Potsdam : On the 60th anniversary of the building of the Berlin Wall, the leader of Germany’s conservative Christian Democratic Union Armin Laschet paid tribute to its victims on the former border between East and West Germany, said dpa international.
“Only an unjust state shoots at its own people,” said Laschet on Friday at a commemoration event at the Glienicke Bridge in Potsdam, where multiple spy exchanges between US and Soviet intelligence agencies occurred during the Cold War.
Saying he represented all the victims of the Wall, Laschet paid tribute in particular to 20-year-old Chris Gueffroy, who was the last victim to be shot as he attempted to cross the death strip in February 1989. The wall fell later the same year.
Laschet, who is the CDU’s candidate for chancellor in next month’s German election and the likely successor to Angela Merkel, recalled watching the fall of the Wall on November 9 1989 in his home town of Aachen. “I cried with joy at what you saw on television,” he said.
Germany’s President Frank-Walter Steinmeier paid tribute to the victims of decades of division and described the wall as “testimony to a hopeless failure”.
“The Wall was the unmistakable sign of an unjust state that was neither sovereign nor legitimate in the eyes of its own citizens. Basically the beginning of the end – which, however, was all too long in coming,” Steinmeier said at the central commemoration in Berlin on Friday.
“13 August 1961 was a fateful day for us Germans and for the world – and a day that destroyed hopes and dreams, that separated parents from children, grandparents from grandchildren, that intervened painfully and sorrowfully in the lives of countless individuals,” he continued.

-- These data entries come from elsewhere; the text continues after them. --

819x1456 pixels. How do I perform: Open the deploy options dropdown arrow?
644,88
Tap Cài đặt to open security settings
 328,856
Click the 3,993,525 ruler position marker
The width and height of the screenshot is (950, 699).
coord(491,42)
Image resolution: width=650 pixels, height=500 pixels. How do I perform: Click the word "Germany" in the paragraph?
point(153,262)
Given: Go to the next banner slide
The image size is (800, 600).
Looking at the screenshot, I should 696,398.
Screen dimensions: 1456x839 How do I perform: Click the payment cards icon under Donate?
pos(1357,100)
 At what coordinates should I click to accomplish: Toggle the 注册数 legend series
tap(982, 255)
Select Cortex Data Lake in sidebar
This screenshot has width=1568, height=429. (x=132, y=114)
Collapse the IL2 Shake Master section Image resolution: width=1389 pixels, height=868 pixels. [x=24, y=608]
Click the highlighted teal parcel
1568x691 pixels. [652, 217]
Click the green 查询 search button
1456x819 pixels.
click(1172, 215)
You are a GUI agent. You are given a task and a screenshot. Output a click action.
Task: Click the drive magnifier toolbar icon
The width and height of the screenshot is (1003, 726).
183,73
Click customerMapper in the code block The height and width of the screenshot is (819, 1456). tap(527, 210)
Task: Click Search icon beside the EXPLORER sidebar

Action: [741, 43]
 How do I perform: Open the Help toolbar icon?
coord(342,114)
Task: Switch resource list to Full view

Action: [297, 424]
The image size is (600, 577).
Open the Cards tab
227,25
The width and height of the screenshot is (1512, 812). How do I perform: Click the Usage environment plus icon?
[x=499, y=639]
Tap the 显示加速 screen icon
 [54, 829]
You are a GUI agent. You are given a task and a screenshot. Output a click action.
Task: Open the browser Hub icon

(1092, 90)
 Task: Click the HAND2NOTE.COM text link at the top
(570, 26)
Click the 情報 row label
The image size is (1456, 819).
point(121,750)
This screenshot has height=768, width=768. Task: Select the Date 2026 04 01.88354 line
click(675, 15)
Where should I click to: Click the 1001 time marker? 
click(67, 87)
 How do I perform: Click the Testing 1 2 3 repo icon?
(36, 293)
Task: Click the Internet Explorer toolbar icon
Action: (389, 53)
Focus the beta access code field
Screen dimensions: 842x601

“When we remember the building of the Wall today, we also remember the dead and injured and those arrested – all those who put their lives on the line for the sake of freedom.”
The building of the concrete barrier rapidly turned into a major symbol of the Cold War and Europe’s post-Second World War divide.
East German soldiers began the moves to build what the communist authorities described as the Anti-Fascist Protection Barrier when they laid out more than 48 kilometres of barbed wire through central Berlin in the night to August 13, 1961.
Guard towers quickly sprung up in the east along the hated wall to oversee the so-called death strip between Germany’s western and eastern parts, with East German citizens essentially forbidden from travelling to the west. About 5,000 succeeded in escaping.
The Berlin Wall’s construction also came after a steady flow of East German citizens headed to the west during the first 12 years of the pro-Moscow state, which was founded in 1949.
The wall was finally swept away in a popular revolution in the east in November 1989, paving the way for Germany’s historic unification.
Steinmeier said the Berlin Wall serves as an enduring reminder to not take democracy for granted.
“Freedom and democracy are never given by nature, never achieved once and for all. Freedom and democracy must be fought for, but then protected, defended and preserved. Freedom and democracy need decisive commitment and passion.”